TAREFAS A EXECUTAR -
- A) Segundo o texto sobre o Google e o jornalismo, quanto o programa Google News Initiative prevê desembolsar e em que prazo?
- B) Retome o texto sobre o Google e o jornalismo a partir do ponto em que ele termina.

TRECHO FORNECIDO -
☆ ☆ ☆ ☆ ☆
Marco Túlio Pires: “Se tem muito conteúdo ruim na web, a gente precisa inundar esse ecossistema de conteúdo bom”

O Google foi uma das empresas de tecnologia que apostou na aproximação com a indústria jornalística em meio às discussões sobre disseminação de conteúdos falsos nas plataformas digitais a fragmentação da receita publicitária do jornalismo ocasionada também pelo surgimento delas.

Em 2015, eles lançaram o Google News Lab, iniciativa cuja missão é colaborar com jornalistas e empresários para impulsionar a inovação nas notícias, oferecendo parcerias e treinamentos. Em 2018, a companhia centralizou todas as equipes que tinham alguma vertente de trabalho com o universo do jornalismo, inclusive o Lab, na Google News Initative, uma estratégia global e coordenada da empresa para fortalecer os laços com o jornalismo. O programa prevê desembolsos de US$ 300 milhões em iniciativas no setor ao longo de três anos.
☆ ☆ ☆ ☆ ☆
EXTRATO DE DADOS -
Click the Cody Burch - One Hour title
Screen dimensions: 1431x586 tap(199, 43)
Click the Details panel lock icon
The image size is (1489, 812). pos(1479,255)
☆ ☆ ☆ ☆ ☆
RESPOSTAS POR TAREFA -
- A) US$ 300 milhões ao longo de três anos.

- B)
Ele também anunciou, em 2019, o Desafio de Inovação Google News Initiative (GNI) da América Latina, que vai apoiar 12  iniciativas no Brasil que vão desenvolver projetos de experimentação de modelos de negócio e criação de produtos. Além disso, a empresa divulgou a criação da Incubadora Jornalística de Nativos Digitais, que oferecerá mentoria e espaço físico para iniciativas inovadoras no setor dentro do campus da empresa, em São Paulo. A GNI também é uma das apoiadoras do Festival 3i. 

Em entrevista a este projeto, o jornalista Marco Túlio Pires, coordenador do Google News Lab no Brasil, fala sobre as motivações por trás do investimento da empresa neste setor e analisa o cenário do jornalismo empreendedor no país. 

Quais as principais frentes de atuação da Google News Initiative?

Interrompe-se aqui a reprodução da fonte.